Over the last few days three severe storms have hit the UK. First storm Dudley left a trail of destruction across the North of England. Then on Friday the 18th February, storm Eunice, the most severe for 30 years crashed into Southern England and Wales. Trees were brought down, and with them power lines. Some people were without electricity for three days. Three people lost their lives. Now on Monday the 21st its Northern Ireland and Scotland’s turn, as storm Franklin wreaks havoc.
All this weather reminded me that there are certain conventions used in English when we are describing different weather phenomena.
Wind. Winds are strong, light, blustery, cold or warm, storm force, gale force or hurricane force. They are never heavy.
Breeze. Breezes can be gentle, light, strong or stiff. Chilly, mild or warm. Again, never heavy.
Rain. Rain can be heavy, or light or moderate. It can be cold or warm but also icy. Rain can also sting — "A stinging rain made the skin of our faces red raw." Rain can also be intermittent, persistent and patchy. It is never strong.
Showers. Though formed in a different way to rain they share the same adjectives, with the addition of scattered. "Scattered light showers, this afternoon will give way to drier conditions this evening."
Snow. Snow is similar to rain, heavy, moderate, light. Once fallen snow can also be thick, dense, patchy or thin. Snow, obviously, is never warm.
Sleet. A mixture of rain and snow. Use all the adjectives you would with rain apart from warm.
Drizzle. Drizzle can be patchy, light, thin, intermittent, persistent, or warm. Never heavy — if it was heavy it would be rain!
Hail. Hail by its nature is patchy and intermittent so don’t use these adjectives. The same with cold, it always is, as it is lumps of ice. In fact the only adjectives to use with hail could be stinging and frequent. "Frequent hail storms."

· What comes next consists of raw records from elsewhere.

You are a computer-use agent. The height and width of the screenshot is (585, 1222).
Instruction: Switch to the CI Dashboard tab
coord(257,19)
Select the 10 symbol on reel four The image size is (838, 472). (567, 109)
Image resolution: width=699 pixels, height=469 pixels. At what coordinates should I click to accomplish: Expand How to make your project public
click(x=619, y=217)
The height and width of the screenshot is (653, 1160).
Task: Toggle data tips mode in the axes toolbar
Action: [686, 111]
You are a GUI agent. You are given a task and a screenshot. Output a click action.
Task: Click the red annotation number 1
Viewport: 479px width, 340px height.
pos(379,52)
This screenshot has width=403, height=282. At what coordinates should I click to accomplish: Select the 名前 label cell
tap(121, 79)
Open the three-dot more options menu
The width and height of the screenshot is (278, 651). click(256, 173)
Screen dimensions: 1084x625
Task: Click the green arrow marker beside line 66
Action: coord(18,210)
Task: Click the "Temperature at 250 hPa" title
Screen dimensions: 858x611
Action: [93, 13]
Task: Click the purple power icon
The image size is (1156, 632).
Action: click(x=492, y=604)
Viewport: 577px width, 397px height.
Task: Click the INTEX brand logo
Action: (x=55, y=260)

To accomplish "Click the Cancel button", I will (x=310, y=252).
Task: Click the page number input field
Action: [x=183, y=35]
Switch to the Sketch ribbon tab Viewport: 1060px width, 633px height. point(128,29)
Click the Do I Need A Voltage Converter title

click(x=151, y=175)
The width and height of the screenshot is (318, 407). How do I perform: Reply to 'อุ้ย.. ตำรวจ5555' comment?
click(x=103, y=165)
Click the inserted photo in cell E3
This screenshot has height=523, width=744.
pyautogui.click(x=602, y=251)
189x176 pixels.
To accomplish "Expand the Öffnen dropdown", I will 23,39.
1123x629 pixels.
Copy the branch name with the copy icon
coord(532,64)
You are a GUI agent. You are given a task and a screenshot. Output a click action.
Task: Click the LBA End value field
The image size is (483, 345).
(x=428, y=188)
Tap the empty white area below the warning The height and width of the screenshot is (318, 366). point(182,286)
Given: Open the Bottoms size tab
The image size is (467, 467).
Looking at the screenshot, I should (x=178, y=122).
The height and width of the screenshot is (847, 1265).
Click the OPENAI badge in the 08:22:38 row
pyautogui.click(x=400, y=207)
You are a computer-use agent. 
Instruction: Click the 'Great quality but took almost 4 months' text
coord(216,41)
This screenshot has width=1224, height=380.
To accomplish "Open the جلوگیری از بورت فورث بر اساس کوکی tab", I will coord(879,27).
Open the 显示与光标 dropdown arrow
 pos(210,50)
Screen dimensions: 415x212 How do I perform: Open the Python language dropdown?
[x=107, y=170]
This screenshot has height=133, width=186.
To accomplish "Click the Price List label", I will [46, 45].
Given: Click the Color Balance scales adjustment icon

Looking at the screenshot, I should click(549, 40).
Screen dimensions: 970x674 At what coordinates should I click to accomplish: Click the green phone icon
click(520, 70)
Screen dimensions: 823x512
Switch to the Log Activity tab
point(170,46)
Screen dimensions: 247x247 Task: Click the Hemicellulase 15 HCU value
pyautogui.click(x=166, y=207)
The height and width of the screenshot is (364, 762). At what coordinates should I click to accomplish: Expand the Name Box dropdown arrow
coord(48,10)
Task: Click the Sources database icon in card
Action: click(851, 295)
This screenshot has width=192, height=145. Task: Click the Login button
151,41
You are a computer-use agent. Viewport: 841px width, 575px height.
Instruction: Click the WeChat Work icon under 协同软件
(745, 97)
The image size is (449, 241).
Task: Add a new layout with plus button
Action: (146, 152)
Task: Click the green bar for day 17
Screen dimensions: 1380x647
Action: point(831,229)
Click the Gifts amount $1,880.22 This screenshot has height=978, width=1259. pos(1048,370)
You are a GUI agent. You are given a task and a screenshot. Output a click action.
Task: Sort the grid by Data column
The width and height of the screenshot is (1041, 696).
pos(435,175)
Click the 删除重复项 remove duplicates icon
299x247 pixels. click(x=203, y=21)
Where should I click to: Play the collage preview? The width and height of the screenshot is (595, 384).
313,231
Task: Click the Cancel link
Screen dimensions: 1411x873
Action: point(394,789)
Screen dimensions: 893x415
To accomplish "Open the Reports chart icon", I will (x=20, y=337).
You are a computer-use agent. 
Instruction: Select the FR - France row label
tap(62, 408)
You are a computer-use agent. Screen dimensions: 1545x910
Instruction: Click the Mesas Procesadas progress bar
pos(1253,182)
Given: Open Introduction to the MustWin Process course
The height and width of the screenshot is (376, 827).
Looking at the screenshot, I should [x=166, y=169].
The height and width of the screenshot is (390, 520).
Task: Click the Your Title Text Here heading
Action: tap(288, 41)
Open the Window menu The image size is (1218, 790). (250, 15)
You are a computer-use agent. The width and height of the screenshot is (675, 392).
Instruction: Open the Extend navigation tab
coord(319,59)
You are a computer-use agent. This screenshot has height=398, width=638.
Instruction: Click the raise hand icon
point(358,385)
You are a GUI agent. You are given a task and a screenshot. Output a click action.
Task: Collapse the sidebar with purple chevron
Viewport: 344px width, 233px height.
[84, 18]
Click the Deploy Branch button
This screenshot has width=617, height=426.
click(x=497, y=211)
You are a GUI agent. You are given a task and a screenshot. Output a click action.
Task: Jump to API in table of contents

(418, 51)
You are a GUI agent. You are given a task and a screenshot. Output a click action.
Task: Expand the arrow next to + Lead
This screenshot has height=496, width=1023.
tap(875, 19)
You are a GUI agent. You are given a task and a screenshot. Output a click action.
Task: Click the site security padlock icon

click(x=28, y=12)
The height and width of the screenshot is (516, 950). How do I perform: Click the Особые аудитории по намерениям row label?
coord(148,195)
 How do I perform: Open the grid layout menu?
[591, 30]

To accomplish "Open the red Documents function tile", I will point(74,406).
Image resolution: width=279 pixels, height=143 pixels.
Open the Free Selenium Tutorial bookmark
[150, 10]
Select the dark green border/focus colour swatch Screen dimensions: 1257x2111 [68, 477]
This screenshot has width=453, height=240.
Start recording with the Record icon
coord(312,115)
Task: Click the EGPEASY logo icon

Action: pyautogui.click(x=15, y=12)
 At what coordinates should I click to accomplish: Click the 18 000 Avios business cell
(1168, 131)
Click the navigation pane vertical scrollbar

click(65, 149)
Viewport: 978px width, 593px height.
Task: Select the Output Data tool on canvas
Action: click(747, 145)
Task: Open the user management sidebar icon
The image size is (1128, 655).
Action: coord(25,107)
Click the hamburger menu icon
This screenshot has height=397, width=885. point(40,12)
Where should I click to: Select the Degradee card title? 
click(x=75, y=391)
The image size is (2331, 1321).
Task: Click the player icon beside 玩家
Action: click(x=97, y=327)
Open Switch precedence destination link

Fog. Fog is dense or thick, persistent or freezing. It is never thin or patchy because then it would be mist.
Mist. Mist is patchy, thin but never thick or dense because then it would be fog.
Clouds. Clouds can be high, low, thick, dense, heavy, grey, dark, black, white, ominous, persistent, overbearing, broken, patchy, scattered, light or thin. Never strong.
Finally, the one we all look forward to the Sun.
Sunshine is strong or intense, weak or watery, intermittent or persistent.
So now you are ready to be a TV weather presenter.